The resignation of Murray L. Weidenbaum from the chairmanship of the president's Council of Economic Advisers is the latest in a conspicuous series of economists' departures from this administration. The White House reports that Mr. Weidenbaum wishes to return to academic life. Given the choices confronting the White House, who wouldn't? The administration is still hoping that its original strategy will begin to take hold, belatedly, and create jobs. But it's not easy to see how that might happen in the present circumstances, however desirable that might be.
It's necessary to consider, once again, ways to restrain inflation at a lower cost in unemployment and damage to the country's economic structure. That, certainly, ought to be the most urgent concern of Mr. Weidenbaum's successor. The possibilities, unfortunately, are not very promising. Wage and price controls won't work. But, promising or not, the prospect of steadily rising unemployment requires another attempt at an alternative.
It would have to be a consensus, of one sort or another, on wages. While rising wages alone are not responsible for the great inflation of the past decade and a half, they have done much to perpetuate it. Automatic wage increases, based on a previous year's price rises, are the mechanism that carry past inflation into the future. Voluntary wage guidelines and restraints do not have a good reputation in this country. But perhaps it's worth recalling that the last attempt to use them, in the Johnson administration, blew up only under the pressures of rapidly tightening labor markets in the early stages of the Vietnam War.
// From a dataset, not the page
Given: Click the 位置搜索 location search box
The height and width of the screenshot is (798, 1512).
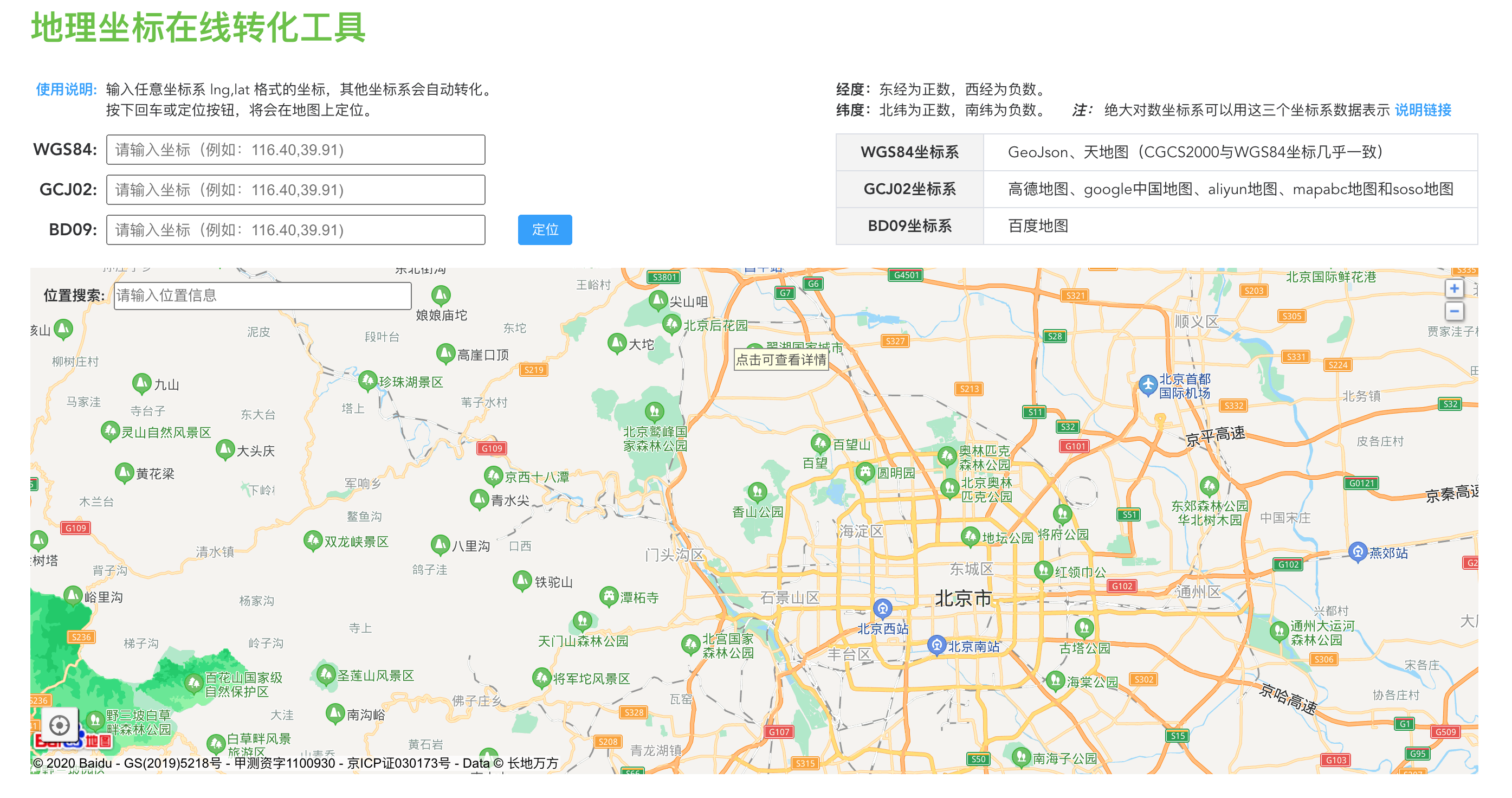Looking at the screenshot, I should click(x=262, y=295).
Today, in very different circumstances, guidelines might well prove more effective--particularly if Mr. Reagan used his pulpit to make people understand that big wage increases for some people mean unemployment for others. Mr. Reagan can't do it alone. It would require the help of a great many other Americans, employers and employees. Voluntary national cooperation on wage inflation will never be wholly effective. But it would certainly be preferable to the present policy, which amounts to enforcing restraint by destroying jobs and businesses.